- Country: Mongolia
- Location: Mörön, Khövsgöl
- Coordinates: 49°36′37.5″N 100°12′37.6″E﻿ / ﻿49.610417°N 100.210444°E
- Status: Operational
- Commission date: December 2023

Power generation
- Nameplate capacity: 10 MW
- Annual net output: 15.5 GWh

= Murun 10MW Solar Power Plant =

Photovoltaic power plant in Mörön, Khövsgöl, Mongolia

The Murun 10MW Solar Power Plant is a photovoltaic power station in Mörön, Khövsgöl Province, Mongolia.

==History==
The power station was commissioned in December 2023.

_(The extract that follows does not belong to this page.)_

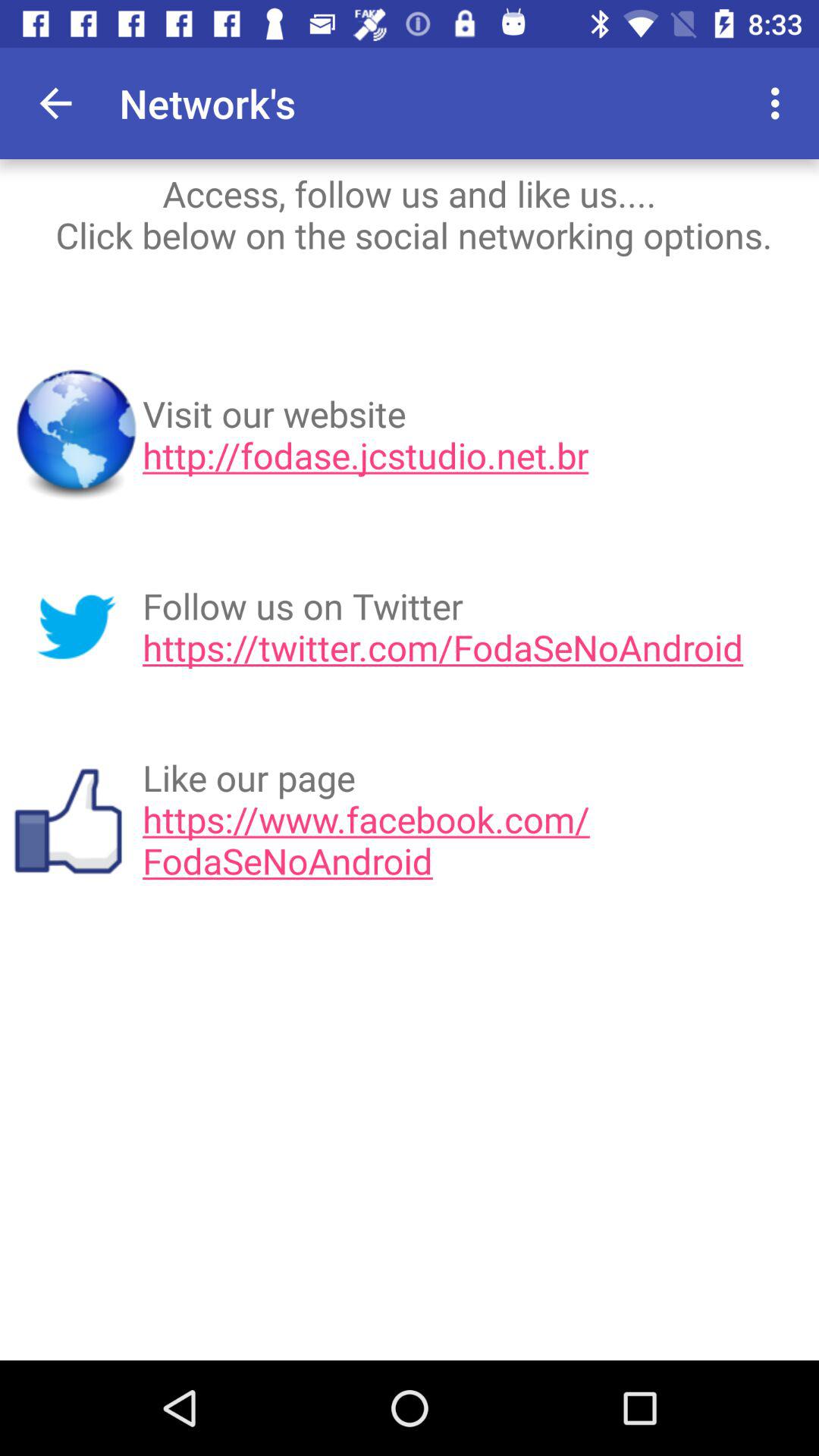
choose like our page (475, 819)
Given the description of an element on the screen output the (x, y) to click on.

==Technical specifications==
The power station spans over an area of 30 hectares. It is expected to generate 15.5 GWh of electricity annually. It will be connected to the national grid via Murun subtation. It will consist of 33,048 photovoltaic modules. The voltage output from the PV modules will be stepped up with 0.6/35kV step-up transformer to medium voltage and further with 35/110kV to high voltage level to be connected to transmission line.

==Finance==
The power station is part of the Upscaling Renewable Energy Sector Project which is financed by Strategic Climate Fund, Japan Fund for the Joint Crediting Mechanism and Asian Development Bank for a total fund of US$60.6 million.